Ponsel ku ambil saku jaket sebelah kanan dan sms ke Ovi.
"Say perut aku gak enak, munek-munek rasane"
"knp lho"
"Bau duren dalam bus"
"hahahaha.... Bukane enak bau duren"
"Megelno, lek mambu keterusan yo gak enak pisan"
Upaya mengalihkan perhatian dari perut mualku dengan SMS juga gak membuahkan hasil, yang ada aku malah pusing dengan huruf kecil-kecil yang aku ketik dari HP ku.
"Sudah dulu ya, aku tambah mual" SMS trakhirku pada Ovi dan sekaligus aku menyenderkan kepala berharap bisa tidur.
Alhamdulillah aku bisa tidur akhirnya.
Aku terbangun dan bau itu serasa sudah akrab dengan hidung dan perutku.
"Sudah sampai Probolinggo, masih kurang separuh perjalanan", aku mulai tenang dan memulai percakapan dengan orang yang duduk di sampingku. Sepertinya aku tidak asing dengan logat dari bapak ini.
"Asalnya dari mana pak?" tanyaku untuk menjawab rasa penasaran yang sepertinya aku mengenal logatnya.
"Dari Sumedang"
Nah.... Benar, aku tak salah menebak asal bapak ini tinggal. Logat sunda itu terasa tak asing untuk telingaku. Jadi ingat dulu ketika aku masih berada di Karawang. Ya. Aku sempat tinggal di tanah Pasundan beberapa tahun, jadi logat itu terasa tidak asing bagiku.

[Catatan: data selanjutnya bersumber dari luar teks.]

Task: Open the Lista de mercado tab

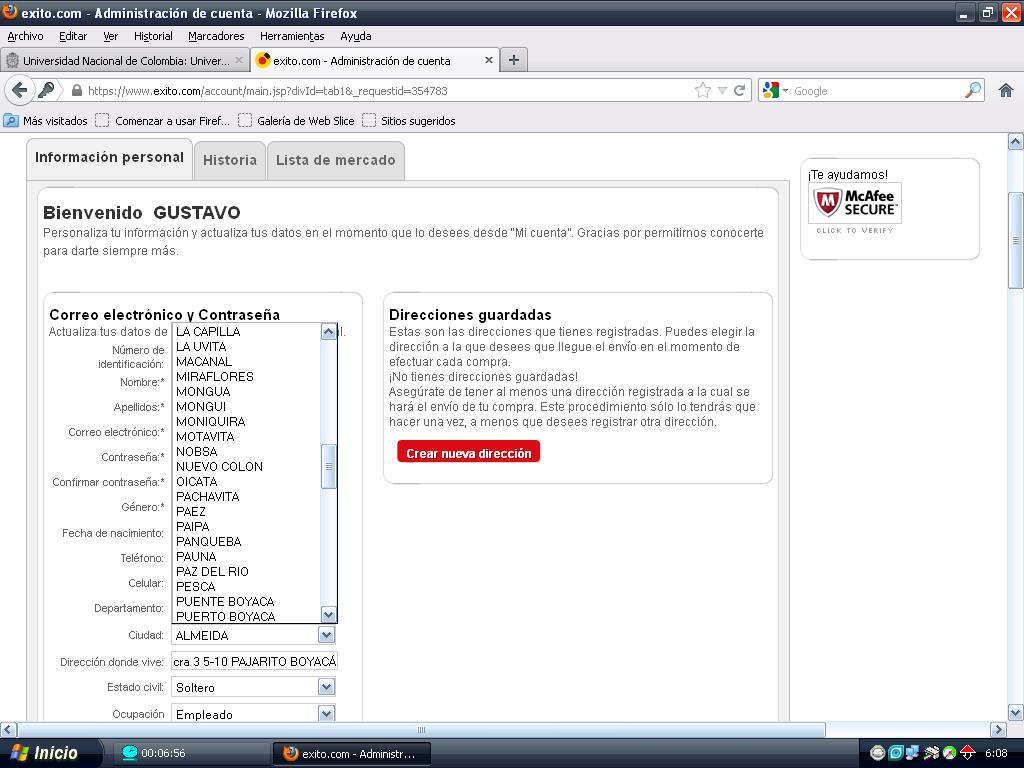Action: 335,160

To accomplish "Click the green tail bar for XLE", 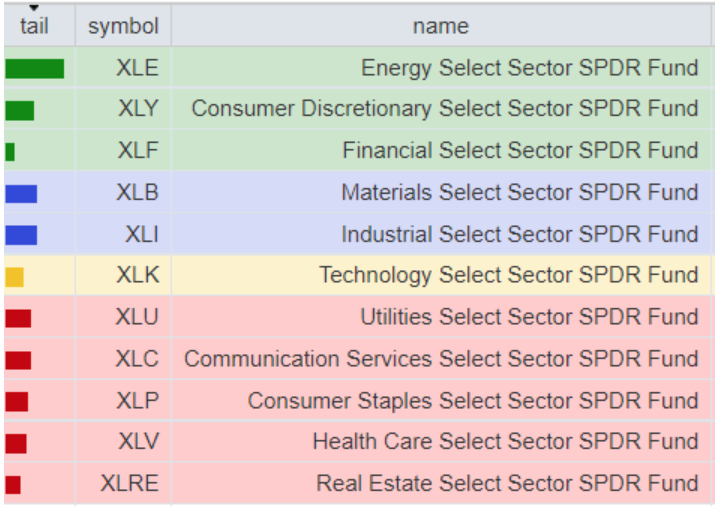I will click(34, 68).
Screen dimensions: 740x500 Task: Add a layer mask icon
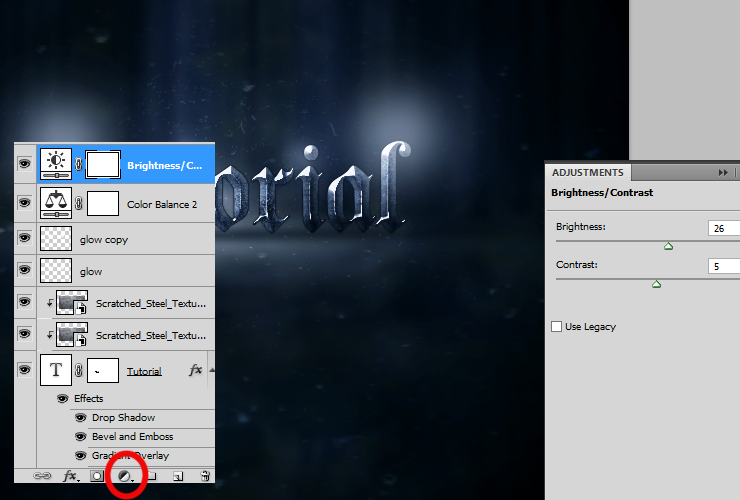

Percakapan terus berlangsung hingga sampai kota Pasuruan, dan aku kembali memangdangi arah luar yang menyajikan masih kokohnya bangunan-bangunan kuno masa penjajahan Belanda dulu. Beberapa bangunan tak terurus, dan beberapa lagi bagus dengan pemanfaatan sebagai tempat makan. Andai aku punya uang banyak, aku juga ingin punya tempat bergaya bangunan Belanda yang kujadikan Cafe. Seperti mimpiku di bangunan bekas Jember Outlet.

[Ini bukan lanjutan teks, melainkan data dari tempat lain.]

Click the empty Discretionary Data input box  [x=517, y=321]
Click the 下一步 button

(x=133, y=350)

Senja di langit pasuruan mulai berganti malam, dan sudah tidak terhitung berapa kali aku ganti posisi duduk.
"henggggg....hengggg..." HP ku bergetar. Oh...Dari Ovi yang menanyakan posisiku
"Sudah sampai mana?" Dia beberapa kali menanyakan itu, hanya ingin memastikan jika nanti ketika dia berangkat dari Geresik aku tak terlalu lama menunggu di terminal.
"Sudah masuk tol, sebentar lagi sampai kok"

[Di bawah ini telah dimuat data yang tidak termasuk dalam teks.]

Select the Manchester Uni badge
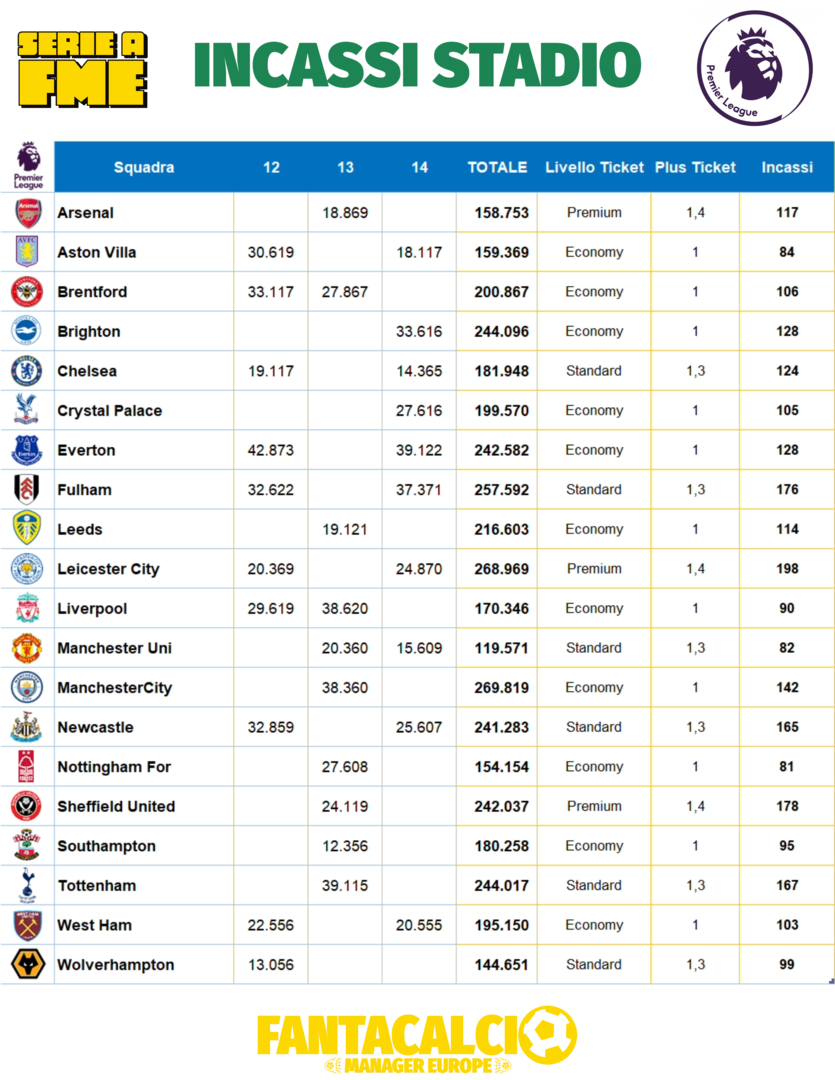[x=27, y=648]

"Aku siap-siap, bentar lagi berangkat dari rumah, disini grimis"
Bus yang ku tumpangi mengurangi kecepatannya.
"Sepertinya sudah mau keluar tol" namun aku salah, ternyata macet panjang berada di depan.
"Ach...bakal lama nie" beberapa menit berlalu dengan bus berjalan lamban sampai aku tiba di Terminal Bungurasih.
"Aku sudah sampai terminal Say"
"Aku masih di bus mungkin akan lama, soalnya macet" Ovi terjebak macet yang sama sepertiku tadi.
Di bawah lampu jalan aku menunggu Ovi dan berpindah ke warung pojok terminal ketika perut ini mulai membunyikan suara khasnya yang sedang kosong.
Nasi Campur dengan lauk rempelo dan minuman teh manis hangat mengisi perut ku, tak tersa sudah 30 menit dan aku memesan Kopi Hitam untuk menemani ku menunggu Bus P8 yang di tumpangi Ovi datang.
![]() |
| Pijat di Trotoar Terminal Bungurasih |
"Mau apa bapak ini?" tanyaku dalam hati.
Di gelarnya kasur tipis dengan sprei dan lengkap beserta bantal di atas karpet tadi. Aku baru tahu maksudnya setelah salah satu orang menghampirinya meminta di pijat. Dua bapak ini adalah tukang pijat di trotoar Terminal Bungurasih. untuk memijat bapak ini menggunakan "hand and body lotion" untuk memper mudah ketika mengurut otot-otot yang letih dari si pasien.
Hiruk pikuk dalam terminal bukan menjadi alasan dua bapak ini. Aku melihat salah satu bapak itu mulai memijit dan terlihat sangat piawai, namun sayang aku belum bisa ngobrol panjang dengan tukang pijit satu ini, sebab bus yang di tumpangi Ovi sudah datang di terminal.
Ovi yang memakai jaket merah muda kesayangannya mulai melangkah turun dan menjumpaiku. Kami mulai ngobrol tentang perjalanan tadi, perut mualku, macet, dan lain-lain sembari berjalan menuju keluar untuk menumpang bus ke Jember.